* [Data supplied]:

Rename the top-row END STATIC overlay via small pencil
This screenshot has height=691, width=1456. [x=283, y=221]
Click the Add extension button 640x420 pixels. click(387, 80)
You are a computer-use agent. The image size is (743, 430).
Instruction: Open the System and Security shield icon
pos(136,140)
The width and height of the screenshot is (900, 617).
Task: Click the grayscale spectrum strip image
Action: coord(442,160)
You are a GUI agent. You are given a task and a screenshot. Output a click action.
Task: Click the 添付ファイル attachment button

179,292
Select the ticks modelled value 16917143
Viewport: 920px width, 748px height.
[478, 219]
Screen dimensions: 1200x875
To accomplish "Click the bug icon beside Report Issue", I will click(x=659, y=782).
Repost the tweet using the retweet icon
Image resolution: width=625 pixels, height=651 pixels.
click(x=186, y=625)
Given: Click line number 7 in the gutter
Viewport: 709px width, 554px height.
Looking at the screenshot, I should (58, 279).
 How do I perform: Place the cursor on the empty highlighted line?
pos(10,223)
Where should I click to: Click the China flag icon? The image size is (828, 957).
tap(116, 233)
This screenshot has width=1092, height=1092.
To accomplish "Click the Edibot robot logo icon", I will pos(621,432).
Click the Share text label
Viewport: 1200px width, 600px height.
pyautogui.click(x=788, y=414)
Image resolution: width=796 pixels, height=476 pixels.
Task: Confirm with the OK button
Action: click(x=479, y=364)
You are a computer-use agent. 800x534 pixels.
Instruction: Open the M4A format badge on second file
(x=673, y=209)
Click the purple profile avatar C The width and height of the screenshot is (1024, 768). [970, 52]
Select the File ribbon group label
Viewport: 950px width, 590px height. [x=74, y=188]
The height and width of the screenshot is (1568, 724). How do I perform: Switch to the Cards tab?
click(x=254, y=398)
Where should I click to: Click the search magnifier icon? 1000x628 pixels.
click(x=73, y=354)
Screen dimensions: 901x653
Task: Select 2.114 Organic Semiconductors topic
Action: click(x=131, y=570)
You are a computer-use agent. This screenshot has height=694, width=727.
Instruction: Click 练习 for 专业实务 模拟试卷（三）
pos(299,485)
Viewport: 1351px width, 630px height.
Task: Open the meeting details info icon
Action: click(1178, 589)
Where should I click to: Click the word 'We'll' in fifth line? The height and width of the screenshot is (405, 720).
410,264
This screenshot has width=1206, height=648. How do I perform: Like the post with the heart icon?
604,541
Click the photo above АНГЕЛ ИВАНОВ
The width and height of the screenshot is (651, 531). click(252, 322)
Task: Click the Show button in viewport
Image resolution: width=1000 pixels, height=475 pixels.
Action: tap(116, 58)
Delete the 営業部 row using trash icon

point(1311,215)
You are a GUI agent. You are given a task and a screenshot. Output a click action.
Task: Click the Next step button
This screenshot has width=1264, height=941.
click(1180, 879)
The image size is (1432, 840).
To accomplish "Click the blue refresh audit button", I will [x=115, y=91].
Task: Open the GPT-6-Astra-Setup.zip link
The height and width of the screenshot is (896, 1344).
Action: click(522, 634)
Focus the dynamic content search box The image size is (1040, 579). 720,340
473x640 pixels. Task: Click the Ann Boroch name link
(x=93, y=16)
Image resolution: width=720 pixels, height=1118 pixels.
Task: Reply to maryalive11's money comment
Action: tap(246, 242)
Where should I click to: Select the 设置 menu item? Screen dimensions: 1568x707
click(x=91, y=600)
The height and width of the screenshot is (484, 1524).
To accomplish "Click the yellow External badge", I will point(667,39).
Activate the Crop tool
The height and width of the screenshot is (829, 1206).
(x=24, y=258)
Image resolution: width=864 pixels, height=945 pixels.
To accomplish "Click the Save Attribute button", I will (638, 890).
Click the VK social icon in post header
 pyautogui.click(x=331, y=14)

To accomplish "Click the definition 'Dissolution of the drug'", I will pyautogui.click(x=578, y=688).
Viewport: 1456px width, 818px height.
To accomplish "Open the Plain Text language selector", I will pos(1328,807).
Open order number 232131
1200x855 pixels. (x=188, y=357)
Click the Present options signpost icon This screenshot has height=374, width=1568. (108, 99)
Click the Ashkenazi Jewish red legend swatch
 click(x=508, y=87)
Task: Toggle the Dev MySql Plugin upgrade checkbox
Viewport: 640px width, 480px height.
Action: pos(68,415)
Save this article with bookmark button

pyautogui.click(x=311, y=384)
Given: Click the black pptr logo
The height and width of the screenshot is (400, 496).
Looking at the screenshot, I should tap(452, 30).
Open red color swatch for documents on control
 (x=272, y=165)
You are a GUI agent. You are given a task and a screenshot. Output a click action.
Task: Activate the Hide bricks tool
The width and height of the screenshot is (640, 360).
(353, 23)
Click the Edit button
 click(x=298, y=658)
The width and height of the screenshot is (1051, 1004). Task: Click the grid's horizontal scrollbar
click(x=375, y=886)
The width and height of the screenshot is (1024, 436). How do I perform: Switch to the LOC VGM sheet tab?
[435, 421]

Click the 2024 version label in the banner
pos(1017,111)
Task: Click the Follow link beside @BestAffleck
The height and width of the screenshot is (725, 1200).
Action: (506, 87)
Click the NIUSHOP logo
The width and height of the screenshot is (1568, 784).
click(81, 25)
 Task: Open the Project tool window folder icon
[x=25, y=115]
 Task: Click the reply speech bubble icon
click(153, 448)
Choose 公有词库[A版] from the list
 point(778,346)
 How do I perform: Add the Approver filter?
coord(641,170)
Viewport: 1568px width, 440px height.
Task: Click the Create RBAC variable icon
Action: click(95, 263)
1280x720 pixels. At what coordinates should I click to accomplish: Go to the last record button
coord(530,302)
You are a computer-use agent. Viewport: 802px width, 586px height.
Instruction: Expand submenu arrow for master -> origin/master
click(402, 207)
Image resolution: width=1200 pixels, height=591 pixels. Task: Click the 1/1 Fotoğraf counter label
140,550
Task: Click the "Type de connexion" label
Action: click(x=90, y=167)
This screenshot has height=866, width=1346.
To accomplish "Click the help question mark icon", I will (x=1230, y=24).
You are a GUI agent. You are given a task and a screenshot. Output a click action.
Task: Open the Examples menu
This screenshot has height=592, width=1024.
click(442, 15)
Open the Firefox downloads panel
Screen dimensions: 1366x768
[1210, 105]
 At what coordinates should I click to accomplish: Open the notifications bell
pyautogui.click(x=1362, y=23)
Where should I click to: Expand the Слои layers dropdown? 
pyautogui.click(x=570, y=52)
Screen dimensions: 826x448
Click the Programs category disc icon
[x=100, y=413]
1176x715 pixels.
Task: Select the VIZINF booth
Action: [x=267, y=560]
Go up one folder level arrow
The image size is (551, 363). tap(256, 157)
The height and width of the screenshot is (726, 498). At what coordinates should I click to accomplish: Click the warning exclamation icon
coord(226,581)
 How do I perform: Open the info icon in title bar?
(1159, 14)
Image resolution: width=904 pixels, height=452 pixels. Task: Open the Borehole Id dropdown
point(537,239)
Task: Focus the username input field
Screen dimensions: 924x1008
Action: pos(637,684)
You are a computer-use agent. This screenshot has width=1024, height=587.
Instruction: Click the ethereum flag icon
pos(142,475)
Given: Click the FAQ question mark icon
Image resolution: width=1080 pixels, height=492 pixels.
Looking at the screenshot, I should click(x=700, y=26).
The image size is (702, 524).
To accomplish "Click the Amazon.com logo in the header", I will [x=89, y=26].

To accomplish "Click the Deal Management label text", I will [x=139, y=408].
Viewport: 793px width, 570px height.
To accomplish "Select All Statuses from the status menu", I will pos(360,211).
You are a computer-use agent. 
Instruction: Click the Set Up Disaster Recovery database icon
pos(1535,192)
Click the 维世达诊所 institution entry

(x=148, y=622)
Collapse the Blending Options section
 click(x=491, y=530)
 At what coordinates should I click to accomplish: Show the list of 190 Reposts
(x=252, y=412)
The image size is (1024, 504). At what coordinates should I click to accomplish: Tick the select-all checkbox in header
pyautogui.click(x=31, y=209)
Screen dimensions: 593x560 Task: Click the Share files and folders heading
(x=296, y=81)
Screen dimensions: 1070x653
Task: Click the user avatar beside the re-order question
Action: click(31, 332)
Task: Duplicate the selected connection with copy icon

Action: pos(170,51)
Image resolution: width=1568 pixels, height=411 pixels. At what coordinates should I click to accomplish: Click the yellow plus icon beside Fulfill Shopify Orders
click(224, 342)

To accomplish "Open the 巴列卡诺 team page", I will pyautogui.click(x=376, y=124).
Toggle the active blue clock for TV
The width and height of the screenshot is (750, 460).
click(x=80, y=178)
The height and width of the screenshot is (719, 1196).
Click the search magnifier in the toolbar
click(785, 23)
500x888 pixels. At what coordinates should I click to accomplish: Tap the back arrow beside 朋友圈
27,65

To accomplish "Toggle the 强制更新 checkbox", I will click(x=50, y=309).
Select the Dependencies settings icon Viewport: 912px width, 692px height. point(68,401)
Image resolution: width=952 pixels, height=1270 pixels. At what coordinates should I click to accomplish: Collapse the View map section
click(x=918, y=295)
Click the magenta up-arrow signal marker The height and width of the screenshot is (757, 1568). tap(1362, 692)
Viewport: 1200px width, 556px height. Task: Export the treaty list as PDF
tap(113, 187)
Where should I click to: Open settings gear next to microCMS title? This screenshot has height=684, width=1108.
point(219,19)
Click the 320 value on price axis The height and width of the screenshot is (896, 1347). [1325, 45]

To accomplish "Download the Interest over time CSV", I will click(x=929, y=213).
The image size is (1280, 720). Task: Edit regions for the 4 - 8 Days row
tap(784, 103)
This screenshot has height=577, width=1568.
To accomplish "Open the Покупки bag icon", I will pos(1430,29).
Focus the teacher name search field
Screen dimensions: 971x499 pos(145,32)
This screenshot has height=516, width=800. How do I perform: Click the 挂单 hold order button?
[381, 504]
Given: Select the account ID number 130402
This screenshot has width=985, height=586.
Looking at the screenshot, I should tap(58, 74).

* [Task description]:
Go through the preceding material and copy each line that has the word "computer".

* [Final answer]:
You are a computer-use agent. The image size is (743, 430).
You are a computer-use agent. 800x534 pixels.
You are a computer-use agent. This screenshot has height=694, width=727.
You are a computer-use agent. Viewport: 802px width, 586px height.
You are a computer-use agent. This screenshot has width=1024, height=587.
You are a computer-use agent. 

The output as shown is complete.